Anschaire Nikoyagize, president of the Burundian League for Human Rights, said that while the current government had encouraged some reconciliation, some members of the ruling party remember killings in Burundi in 1972 and Tutsi oppression of the Hutu majority under military governments that ruled from the mid-1960s to the late 1980s.

Burundi’s army was considered the greatest success of the 2000 Arusha peace accord because it brought Hutu and Tutsi soldiers into a unified force.

Now, that gain is starting to unravel as the violence, which has claimed more than 200 lives, takes on a more ethnic dimension. The real death toll is likely much higher as many killings are not reported.

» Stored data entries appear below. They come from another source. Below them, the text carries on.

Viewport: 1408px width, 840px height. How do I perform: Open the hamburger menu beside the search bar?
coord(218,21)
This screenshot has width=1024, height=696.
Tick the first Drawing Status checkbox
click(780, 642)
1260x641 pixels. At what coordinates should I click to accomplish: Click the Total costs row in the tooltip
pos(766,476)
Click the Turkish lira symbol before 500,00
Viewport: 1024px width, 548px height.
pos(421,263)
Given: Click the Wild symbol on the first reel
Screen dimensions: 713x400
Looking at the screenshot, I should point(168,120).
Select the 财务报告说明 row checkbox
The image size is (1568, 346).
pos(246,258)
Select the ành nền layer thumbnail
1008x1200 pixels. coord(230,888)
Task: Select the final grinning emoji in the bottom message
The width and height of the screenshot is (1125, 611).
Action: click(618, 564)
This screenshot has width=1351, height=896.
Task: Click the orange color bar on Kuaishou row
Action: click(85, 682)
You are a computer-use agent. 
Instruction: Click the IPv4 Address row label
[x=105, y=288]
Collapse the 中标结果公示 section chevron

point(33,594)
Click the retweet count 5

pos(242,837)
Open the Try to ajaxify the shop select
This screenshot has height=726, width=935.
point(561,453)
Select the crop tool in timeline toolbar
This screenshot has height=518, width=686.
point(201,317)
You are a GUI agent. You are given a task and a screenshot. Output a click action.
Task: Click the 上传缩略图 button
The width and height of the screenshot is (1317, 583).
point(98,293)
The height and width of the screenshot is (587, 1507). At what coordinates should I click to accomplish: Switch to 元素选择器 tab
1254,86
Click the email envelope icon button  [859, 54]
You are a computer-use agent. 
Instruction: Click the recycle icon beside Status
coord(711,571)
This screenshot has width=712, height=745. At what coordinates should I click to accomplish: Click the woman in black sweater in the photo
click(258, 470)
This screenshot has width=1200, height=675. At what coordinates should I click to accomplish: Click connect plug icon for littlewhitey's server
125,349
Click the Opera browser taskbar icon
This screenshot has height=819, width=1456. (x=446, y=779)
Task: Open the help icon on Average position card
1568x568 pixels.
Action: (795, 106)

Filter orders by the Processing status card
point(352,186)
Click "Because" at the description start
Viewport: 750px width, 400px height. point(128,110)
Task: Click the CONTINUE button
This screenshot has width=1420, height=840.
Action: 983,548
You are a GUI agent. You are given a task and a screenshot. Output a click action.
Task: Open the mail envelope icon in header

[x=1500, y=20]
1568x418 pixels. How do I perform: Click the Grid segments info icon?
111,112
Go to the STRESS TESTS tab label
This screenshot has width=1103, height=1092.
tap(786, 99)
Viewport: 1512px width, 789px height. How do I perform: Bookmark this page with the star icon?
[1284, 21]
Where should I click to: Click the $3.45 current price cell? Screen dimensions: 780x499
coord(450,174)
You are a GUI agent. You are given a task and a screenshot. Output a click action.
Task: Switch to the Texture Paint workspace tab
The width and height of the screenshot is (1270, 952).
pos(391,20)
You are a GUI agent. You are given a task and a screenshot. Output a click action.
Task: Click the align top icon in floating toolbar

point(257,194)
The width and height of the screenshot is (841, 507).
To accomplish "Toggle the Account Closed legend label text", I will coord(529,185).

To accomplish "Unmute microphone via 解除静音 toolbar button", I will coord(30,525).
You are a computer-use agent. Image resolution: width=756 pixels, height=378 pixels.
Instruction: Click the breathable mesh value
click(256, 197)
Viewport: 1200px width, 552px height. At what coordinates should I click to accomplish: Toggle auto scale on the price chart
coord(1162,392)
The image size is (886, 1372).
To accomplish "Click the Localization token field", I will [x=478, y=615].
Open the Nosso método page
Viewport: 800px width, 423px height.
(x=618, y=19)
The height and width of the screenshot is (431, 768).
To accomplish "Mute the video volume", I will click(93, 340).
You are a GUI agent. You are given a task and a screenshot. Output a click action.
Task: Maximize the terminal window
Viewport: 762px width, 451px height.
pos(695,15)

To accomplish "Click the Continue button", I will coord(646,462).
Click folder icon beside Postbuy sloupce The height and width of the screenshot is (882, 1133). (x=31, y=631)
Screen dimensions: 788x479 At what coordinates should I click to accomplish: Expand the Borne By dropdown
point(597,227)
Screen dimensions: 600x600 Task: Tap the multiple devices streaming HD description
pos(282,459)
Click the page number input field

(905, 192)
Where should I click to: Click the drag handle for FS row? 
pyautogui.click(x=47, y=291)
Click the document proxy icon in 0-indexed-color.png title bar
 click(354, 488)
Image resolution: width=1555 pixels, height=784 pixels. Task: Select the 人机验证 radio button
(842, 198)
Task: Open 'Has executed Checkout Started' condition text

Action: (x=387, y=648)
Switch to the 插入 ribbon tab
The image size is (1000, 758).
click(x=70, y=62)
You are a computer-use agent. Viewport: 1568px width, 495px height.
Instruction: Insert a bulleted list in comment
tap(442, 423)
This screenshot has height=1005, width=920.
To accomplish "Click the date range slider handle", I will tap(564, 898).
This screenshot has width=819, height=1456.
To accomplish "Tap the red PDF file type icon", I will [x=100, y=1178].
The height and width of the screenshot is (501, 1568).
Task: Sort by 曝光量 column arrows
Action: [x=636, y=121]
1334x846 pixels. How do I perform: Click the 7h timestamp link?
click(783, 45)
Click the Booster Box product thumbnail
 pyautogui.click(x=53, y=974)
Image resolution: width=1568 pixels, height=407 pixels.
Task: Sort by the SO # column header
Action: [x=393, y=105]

Security forces, including the military, used deadly force to break up the crowds protesting Nkurunziza’s third-term bid in some volatile neighborhoods, some of which were heavily populated by Tutsis. At the start of the protests, the then-defense minister, a Tutsi, had warned that the military would not allow a violation of the Arusha accord. He was later contradicted by the army chief of staff, a Hutu who is among Nkurunziza’s staunch allies.

Those divisions, which appeared tangential at a time when the crisis was widely seen as political, are slowly becoming more visible as defections from the military signal possible war ahead.

Defections in Burundi’s army show it is no longer unified, said Thierry Vircoulon, International Crisis Group’s project director for central Africa.

“The candidacy of President Nkurunziza was very divisive, including in the security forces,” he said. Nkurunziza was re-elected in July, in a vote that international observers said was not credible.

Presidential spokesman Willy Nyamitwe dismissed reports of ethnic divisions within the army as opposition propaganda.

Tutsis make up 14 percent of Burundi’s 10 million people, while Hutus are 85 percent of the population. According to the Arusha agreement, Tutsis should hold 40 percent of posts in the government and the national assembly, as well as 50 percent of all seats in the Senate and the military.

As a former rebel leader, Nkurunziza came to power in 2005 following the signing of the Arusha accord. The Constitution created as a result of the accord says a president can serve for one term, renewable once. But in running for a third term, Nkurunziza’a party argued that he was eligible because for his first term he was chosen by lawmakers and was not popularly elected.

If a new war breaks out in Burundi, it is likely to be fought along ethnic lines, in which Tutsi soldiers are pitted against the Hutu-dominated government, said Leonard Nyangoma, a former interior minister. Nyangoma, a Hutu, is among opposition leaders set to start peace negotiations with the government in January.

Amid extrajudicial killings in the capital, more than 100,000 Burundians have fled to neighboring countries including Rwanda, Uganda and Tanzania. One of them, Patrick Ndikumana, is sheltering in the Mahama refugee camp in eastern Rwanda.

Ndikumana’s older brother, a Tutsi officer in Burundi’s army, was killed by members of Nkurunziza’s presidential guard in June, accused of supporting street protesters, said Ndikumana.

“My brother was a lovely man and good soldier,” said Ndikumana, wiping his teary eyes. “One day, hopefully, he will get justice.”

___

Ssuuna reported from Mahama camp, Rwanda. Associated Press writer Rodney Muhumuza in Kampala, Uganda contributed to this report.